■ Task instructions ■
Restate word for word the lines that run from the one containing "Browse our Community (1018, 2184)" to the last line of the data, both ends included.

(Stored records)
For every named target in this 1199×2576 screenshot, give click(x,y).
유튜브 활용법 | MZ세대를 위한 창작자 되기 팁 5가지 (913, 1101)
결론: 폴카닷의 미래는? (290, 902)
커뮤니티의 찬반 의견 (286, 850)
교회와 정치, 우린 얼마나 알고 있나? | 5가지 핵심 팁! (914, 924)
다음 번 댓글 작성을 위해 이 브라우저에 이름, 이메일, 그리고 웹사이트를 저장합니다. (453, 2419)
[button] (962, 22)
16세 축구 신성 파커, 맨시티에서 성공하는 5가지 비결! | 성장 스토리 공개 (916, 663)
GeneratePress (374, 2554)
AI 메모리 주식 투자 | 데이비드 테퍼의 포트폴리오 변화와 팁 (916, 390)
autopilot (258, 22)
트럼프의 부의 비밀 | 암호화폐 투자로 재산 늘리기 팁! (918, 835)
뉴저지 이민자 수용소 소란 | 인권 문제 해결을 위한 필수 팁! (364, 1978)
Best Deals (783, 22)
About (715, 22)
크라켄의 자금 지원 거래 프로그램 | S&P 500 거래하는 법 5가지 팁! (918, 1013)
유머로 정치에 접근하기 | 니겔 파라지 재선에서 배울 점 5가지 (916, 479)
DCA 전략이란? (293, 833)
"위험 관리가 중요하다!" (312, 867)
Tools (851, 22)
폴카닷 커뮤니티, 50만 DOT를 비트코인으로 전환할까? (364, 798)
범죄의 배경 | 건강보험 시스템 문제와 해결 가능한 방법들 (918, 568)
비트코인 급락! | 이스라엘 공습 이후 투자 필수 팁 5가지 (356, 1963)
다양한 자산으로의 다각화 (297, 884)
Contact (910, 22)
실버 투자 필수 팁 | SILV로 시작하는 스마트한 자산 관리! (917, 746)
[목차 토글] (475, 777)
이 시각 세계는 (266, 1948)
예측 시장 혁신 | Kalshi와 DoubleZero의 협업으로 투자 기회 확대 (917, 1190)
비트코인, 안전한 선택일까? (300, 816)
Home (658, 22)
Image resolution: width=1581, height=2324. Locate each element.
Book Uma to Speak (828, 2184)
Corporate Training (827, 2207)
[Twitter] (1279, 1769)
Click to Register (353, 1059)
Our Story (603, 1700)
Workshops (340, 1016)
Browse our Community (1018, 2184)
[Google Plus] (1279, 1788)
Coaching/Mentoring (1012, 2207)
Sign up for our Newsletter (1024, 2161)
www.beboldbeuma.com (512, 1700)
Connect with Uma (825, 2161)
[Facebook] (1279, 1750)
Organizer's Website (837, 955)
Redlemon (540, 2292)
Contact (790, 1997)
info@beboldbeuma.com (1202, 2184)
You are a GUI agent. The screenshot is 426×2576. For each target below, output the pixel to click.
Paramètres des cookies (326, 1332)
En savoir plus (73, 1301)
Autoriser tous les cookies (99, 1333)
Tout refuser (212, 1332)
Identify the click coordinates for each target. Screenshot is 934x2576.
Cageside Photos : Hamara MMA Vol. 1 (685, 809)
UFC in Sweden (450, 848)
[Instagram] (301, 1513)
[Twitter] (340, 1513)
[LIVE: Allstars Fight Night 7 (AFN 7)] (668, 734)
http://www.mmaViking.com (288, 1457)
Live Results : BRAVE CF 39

■ Task response ■
Browse our Community (1018, 2184)
[Google Plus] (1279, 1788)
Coaching/Mentoring (1012, 2207)
Sign up for our Newsletter (1024, 2161)
www.beboldbeuma.com (512, 1700)
Connect with Uma (825, 2161)
[Facebook] (1279, 1750)
Organizer's Website (837, 955)
Redlemon (540, 2292)
Contact (790, 1997)
info@beboldbeuma.com (1202, 2184)
You are a GUI agent. The screenshot is 426×2576. For each target below, output the pixel to click.
Paramètres des cookies (326, 1332)
En savoir plus (73, 1301)
Autoriser tous les cookies (99, 1333)
Tout refuser (212, 1332)
Identify the click coordinates for each target. Screenshot is 934x2576.
Cageside Photos : Hamara MMA Vol. 1 (685, 809)
UFC in Sweden (450, 848)
[Instagram] (301, 1513)
[Twitter] (340, 1513)
[LIVE: Allstars Fight Night 7 (AFN 7)] (668, 734)
http://www.mmaViking.com (288, 1457)
Live Results : BRAVE CF 39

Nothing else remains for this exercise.